HName: Blum, Shirley Neilsen         née Neilsen     Blum-Resek, Shirley [2005]

DateBorn: 1932

Placeborn: Petaluma, CA

Datedied:

Placedied:

HDescrip: Scholar of Northern Renaissance art, particularly of donor influences.  Blum was born Shirley Neilsen to Melvin Louis Neilsen and Anna Keyes (Neilsen).  Her father was a medical doctor. She attended Stockton College until 1952 and then the University of Chicago, receiving an M.A. in 1955.  The same year, she married the gallery dealer Walter C. Hopps (1933-2005) in a ceremony at the Watts Towers in LA.  Walter Hopps founded the Ferus Gallery--the Los Angeles Gallery that gave early exposure to Ed Rusha, Billy Al Bengston and Ed Kienholz--with partner Irving Blum (b. 1930) in 1958.  After further graduate study at Radcliffe College between 1955-1956, she moved to the University of California, Los Angeles, where she pursued her Ph.D.  Shirley Hopps was an instructor in humanities and art history at the University of Chicago,1961-1962, returning to California and University of California, Riverside, as an assistant professor in 1962.  The same year, she witnessed the installation of Andy Warhol's famous soup cans at Ferus.  Her Ph.D. was granted from UCLA in 1964.  She began an affair with her husband's partner, Blum;  Walter Hopps left the Gallery to become the director of the Pasadena Museum (today the Norton Simon Museum). In 1966 she co-authored a catalog for a joint exhibition between UC Irvine and UC Riverside, Jawlensky and the Serial Image.  She divorced Hopps and married Blum in 1967. Now Shirley Blum, she was promoted to associate professor of art history at Riverside.  A revision of her Ph.D. thesis appeared in 1969 as the book Early Netherlandish Triptychs: A Study in Patronage, part of the California Studies in the History of Art series.  When her husband relocated his gallery to New York, Blum accepted a position for a year as Dana Professor of Fine Arts, 1973, at Colgate University, Hamilton, NY.  She was appointed professor of art at the State University of New York College at Purchase, in 1977. Blum authored a second exhibition catalog, The Window in Twentieth-century Art for the SUNY-Purchase gallery in 1986. She retired Professor Emerita from Purchase.

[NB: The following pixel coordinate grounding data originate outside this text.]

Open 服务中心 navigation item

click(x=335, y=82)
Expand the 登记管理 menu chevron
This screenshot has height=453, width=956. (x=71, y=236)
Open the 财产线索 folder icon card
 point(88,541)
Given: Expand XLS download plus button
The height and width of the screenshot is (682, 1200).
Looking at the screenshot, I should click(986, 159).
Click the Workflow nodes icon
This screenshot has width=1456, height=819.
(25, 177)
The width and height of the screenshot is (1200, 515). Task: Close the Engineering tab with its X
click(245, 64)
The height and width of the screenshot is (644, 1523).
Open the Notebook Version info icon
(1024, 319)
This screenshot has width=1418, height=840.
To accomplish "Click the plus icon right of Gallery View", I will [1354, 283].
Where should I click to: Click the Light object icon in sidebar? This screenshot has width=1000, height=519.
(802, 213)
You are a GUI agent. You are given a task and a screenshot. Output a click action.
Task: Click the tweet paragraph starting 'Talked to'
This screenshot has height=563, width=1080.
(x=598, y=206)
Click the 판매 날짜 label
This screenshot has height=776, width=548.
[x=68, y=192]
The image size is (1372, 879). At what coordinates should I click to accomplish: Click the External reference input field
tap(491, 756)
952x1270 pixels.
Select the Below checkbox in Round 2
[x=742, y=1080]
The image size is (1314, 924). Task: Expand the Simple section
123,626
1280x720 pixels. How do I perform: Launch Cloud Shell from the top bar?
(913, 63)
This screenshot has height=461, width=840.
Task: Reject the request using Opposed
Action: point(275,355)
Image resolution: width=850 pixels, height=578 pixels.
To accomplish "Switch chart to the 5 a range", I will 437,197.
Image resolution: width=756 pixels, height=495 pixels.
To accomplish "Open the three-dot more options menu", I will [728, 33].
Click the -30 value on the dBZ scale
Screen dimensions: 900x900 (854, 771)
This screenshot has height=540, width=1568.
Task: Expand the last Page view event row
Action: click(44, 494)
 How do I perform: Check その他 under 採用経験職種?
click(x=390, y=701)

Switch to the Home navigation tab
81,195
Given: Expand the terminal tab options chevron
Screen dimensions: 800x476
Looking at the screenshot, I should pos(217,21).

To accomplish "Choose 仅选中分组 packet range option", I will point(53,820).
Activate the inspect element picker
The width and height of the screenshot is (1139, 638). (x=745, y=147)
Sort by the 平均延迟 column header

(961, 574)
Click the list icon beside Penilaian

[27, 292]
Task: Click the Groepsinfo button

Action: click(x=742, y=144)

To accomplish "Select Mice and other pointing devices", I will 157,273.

Though Blum was trained and published as a northern Renaissance specialist, her proximity to the unfolding of modern art of the 1960's gave her equal authority to write on that area.  Her dissertation and subsequent book represented ground-breaking work in the examination of how commissioners of Netherlandish art determined the outcome of the work.

HCountry: United States

HBiography: Kleinbauer, W. Eugene. Research Guide to the History of Western Art.  Chicago: American Library Association, 1982, p. 119; Nelson, Steffie. "Rebirth of the Cool." Swindle no. 12, http://swindlemagazine.com/issue12/the-ferus-gallery; Klein, John. "The Dispersal of the Modernist Series." Oxford Art Journal 21, no. 1 (1998): 132; McKenna, Kristine; Neville, Morgan. The Ferus Gallery. Steidl / Edition7L, 2008.

HBibliography: [dissertation:] A Study of Fifteenth Century Netherlandish Triptychs. University of California, Los Angeles, 1964; Early Netherlandish Triptychs: A Study in Patronage.  Berkeley: University of California Press, 1969; and Coplands, John.  Jawlensky and the Serial Image. University of California, Irvine, Art Gallery, 1966; and Delehanty, Suzanne. The Window in Twentieth-century Art.  Purchase, NY: Neuberger Museum, State University of New York at Purchase, 1986.